Des compositions plus courtes, des ingrédients entiers, des poudres proches de l’aliment, des bénéfices lisibles et sobres : c’est à cette condition que le all-in-one peut devenir un relais de croissance crédible pour le réseau spécialisé. À l’inverse, trop de technicité, trop de promesses ou trop de rupture sensorielle feraient perdre à la bio ce qui fait sa singularité.
En clair, le all-in-one bio ne doit pas faire “plus”, mais faire mieux. Moins de charge mentale, sans moins de sens. Moins de produits, sans moins de lien au vivant. Une simplification choisie, pas une alimentation réduite à une formule.
Qui est Grégory Dubourg ?
Ingénieur agro spécialisé en agroalimentaire et nutrition, Grégory est diplômé d’AgroParisTech.
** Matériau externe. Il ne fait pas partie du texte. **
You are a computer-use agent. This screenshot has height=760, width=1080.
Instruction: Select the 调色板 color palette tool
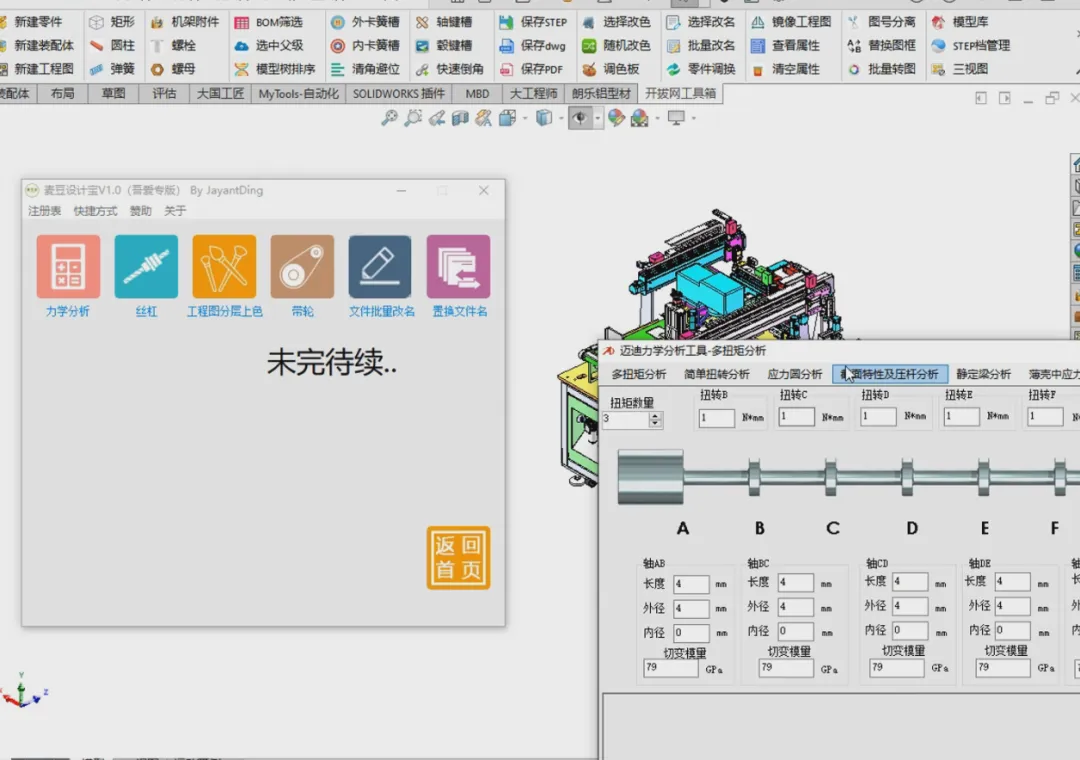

Après dix ans dans le marketing et l’innovation au sein des industries agroalimentaires et nutraceutiques, il fonde Nutrikéo en 2009, l’agence de conseil en stratégies nutrition.
Depuis janvier 2025, il est CEO de Nutrikéo-ProtéinesXTC, le leader européen indépendant du conseil en stratégies alimentation et nutrition-santé. Leurs expertises combinées renforcent la capacité du groupe à accompagner les acteurs de toute la chaîne de valeur de la nutrition - alimentation, agriculture, nutraceutique, pharmaceutique, cosmétique et investisseurs - au travers des études & tendances, de l’innovation, du conseil scientifique, des stratégies marketing, de la communication et de la prévention & gestion de crise.